## Work request
A single figure is required: the number of lines below that contain "will".

Saved data entries:
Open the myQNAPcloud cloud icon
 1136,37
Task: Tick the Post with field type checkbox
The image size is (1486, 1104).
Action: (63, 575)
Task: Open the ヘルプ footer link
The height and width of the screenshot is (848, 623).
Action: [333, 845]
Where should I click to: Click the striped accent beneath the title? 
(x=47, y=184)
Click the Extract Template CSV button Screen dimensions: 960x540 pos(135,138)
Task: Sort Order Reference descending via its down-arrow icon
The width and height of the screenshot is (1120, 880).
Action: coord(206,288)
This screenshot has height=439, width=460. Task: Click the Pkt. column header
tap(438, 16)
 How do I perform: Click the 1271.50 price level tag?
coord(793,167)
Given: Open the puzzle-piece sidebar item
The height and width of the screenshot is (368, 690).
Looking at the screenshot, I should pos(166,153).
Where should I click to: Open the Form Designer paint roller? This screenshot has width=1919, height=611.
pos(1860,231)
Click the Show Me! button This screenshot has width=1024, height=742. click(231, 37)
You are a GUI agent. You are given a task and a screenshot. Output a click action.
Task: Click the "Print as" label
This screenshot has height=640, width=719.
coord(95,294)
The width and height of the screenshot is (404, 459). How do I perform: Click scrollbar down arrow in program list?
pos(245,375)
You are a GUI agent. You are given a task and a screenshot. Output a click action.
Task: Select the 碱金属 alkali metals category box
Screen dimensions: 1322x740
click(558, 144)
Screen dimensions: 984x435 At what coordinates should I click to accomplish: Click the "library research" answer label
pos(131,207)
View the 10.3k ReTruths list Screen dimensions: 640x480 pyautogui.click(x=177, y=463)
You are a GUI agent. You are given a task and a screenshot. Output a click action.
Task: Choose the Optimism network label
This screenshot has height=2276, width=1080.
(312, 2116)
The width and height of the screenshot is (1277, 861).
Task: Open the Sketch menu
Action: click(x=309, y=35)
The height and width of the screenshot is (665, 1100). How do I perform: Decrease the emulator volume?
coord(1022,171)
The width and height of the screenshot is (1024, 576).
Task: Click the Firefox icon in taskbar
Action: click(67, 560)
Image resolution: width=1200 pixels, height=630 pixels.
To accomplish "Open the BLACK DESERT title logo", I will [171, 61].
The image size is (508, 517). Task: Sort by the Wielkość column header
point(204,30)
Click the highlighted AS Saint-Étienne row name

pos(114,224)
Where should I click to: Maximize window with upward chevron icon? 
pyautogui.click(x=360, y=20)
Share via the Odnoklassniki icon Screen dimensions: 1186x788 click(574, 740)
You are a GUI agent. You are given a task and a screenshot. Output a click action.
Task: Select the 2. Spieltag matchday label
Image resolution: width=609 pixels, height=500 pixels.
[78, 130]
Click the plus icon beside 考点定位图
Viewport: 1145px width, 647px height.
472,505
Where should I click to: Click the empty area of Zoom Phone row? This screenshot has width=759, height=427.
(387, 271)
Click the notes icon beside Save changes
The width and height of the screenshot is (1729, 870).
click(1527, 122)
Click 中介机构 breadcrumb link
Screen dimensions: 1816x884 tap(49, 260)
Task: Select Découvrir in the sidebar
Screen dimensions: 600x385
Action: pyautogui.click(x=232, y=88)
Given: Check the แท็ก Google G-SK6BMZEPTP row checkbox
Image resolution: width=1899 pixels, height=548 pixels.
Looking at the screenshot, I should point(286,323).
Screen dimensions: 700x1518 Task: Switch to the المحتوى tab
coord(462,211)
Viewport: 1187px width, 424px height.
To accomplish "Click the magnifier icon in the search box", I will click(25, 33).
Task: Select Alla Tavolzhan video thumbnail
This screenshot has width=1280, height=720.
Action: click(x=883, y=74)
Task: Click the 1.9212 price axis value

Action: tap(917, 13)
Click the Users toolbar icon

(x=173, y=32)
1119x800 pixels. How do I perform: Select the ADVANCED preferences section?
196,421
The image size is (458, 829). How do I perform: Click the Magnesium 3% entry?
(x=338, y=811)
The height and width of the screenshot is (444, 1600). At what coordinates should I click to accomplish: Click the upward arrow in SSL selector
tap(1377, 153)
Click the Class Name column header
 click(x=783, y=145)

## Exercise result
2